Условие задачи:
Согласуются ли с записью о стихах Юрия Казарина следующие утверждения? На каждое ответьте «да» или «нет» и приведите точную цитату из записи, на которой основан ответ.
1. Сборник «Пловец» выпустило издательство Уральского университета.
2. Журнал «Знамя» отрицательно отозвался о сборнике «Поле зрения».
3. Подборка стихов Казарина напечатана в десятом номере «Нового мира».

Исходный текст:
_ _|__  в кабинет             | ||               
                     |       ___                  | ||               
           _|___            |_|_|        _|___    |_||               
              |             | | |           |     | ||               
                            |_|_|                 | ||               
                  ____             осмотреться    |_||               
                    |                  ---->      | \ \              
__________________________________________________|__________________
                                                                     

 

Запись двадцать четвертая (пятьдесят шестая): ДВАДЦАТЬ ВТОРОЕ НОЯБРЯ

В десятом "Новом мире" - подборка стихов Юрия Казарина.
Казарин - автор сборников "Поле зрения" (Екатеринбург: Сократ, 1998) и "Пловец" (Екатеринбург: издательство Уральского университета, 2000). Он публиковался в журнале "Знамя", этот же журнал доброжелательно рецензировал его "Поле зрения".
Публикация в "Новом мире" сразу и очаровывает, и разочаровывает.
На открытии подборки поставлено в какой-то степени типичное для Юрия Казарина стихотворение:

Смерть — отсутствие погоды
и застолье без стола,
то ли тризна, то ли роды
упоительной свободы
множественного числа.

Тело глину навещает,
отдаваясь никому.
Так природа возвращает
долг свой духу твоему.

Типично здесь все. Погода как чисто божественно-природное проявление - особое чисто казаринское представление. Смерть как внешнее проявление происходящей в теле (в глине) жизни - развитие целой поэтико-философской линии.
Казаринской бог - в природе, природа в боге. Умирать не страшно, потому что дух не умирает,
Все замечательно. Казарин узнаваем. Если он играет в свободу (-ы?), допустим, множественного числа - то это не только его личное свойство. Это, увы и ах, общественная потребность. Та потребность, которую в данный момент мы, к несчастью, перестали ощущать. Видимо, проиграли.

Блок данных:
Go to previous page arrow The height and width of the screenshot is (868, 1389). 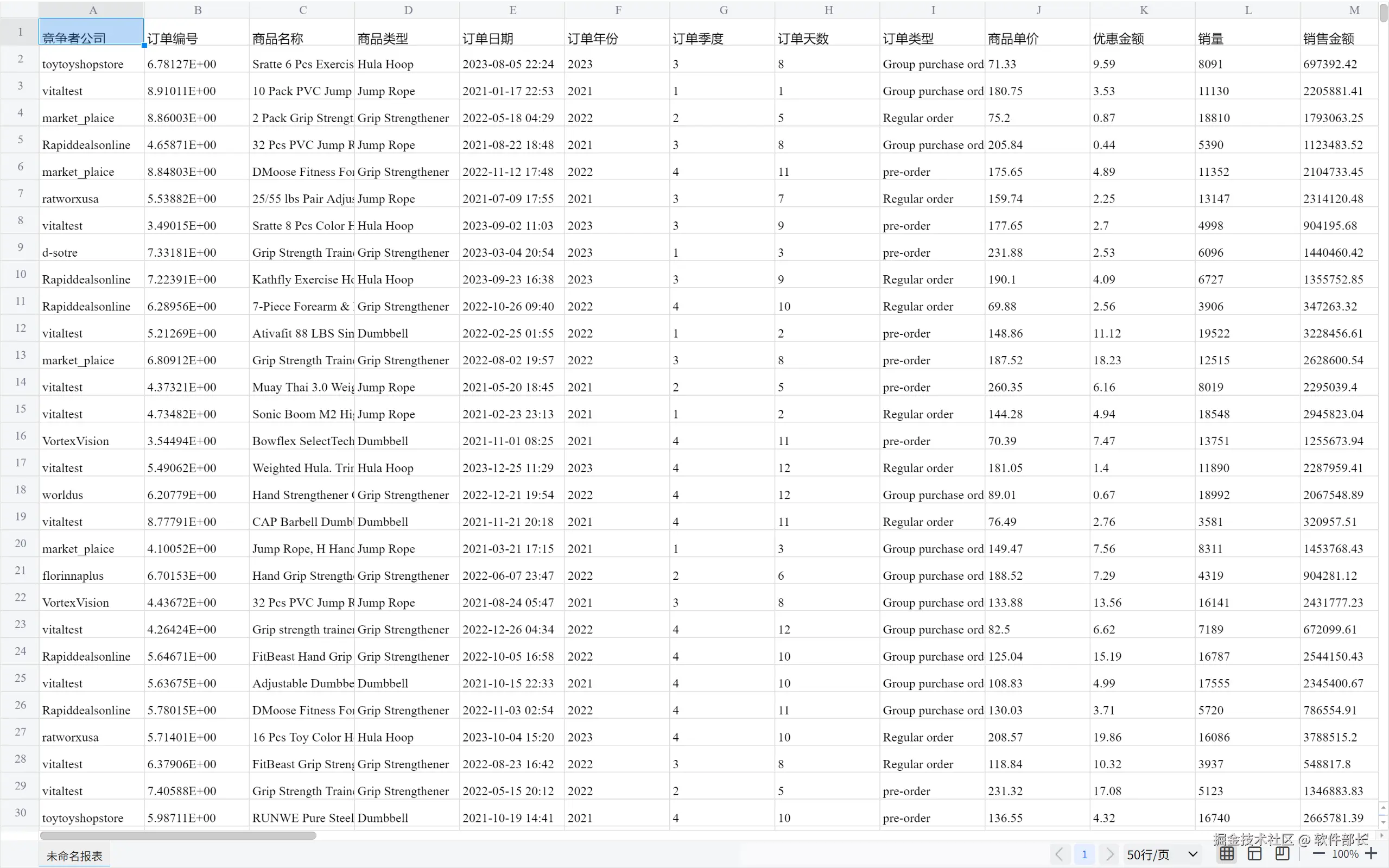click(1059, 854)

Итоговый ответ:
1. Да: «"Пловец" (Екатеринбург: издательство Уральского университета, 2000)».
2. Нет: «этот же журнал доброжелательно рецензировал его "Поле зрения"».
3. Да: «В десятом "Новом мире" - подборка стихов Юрия Казарина».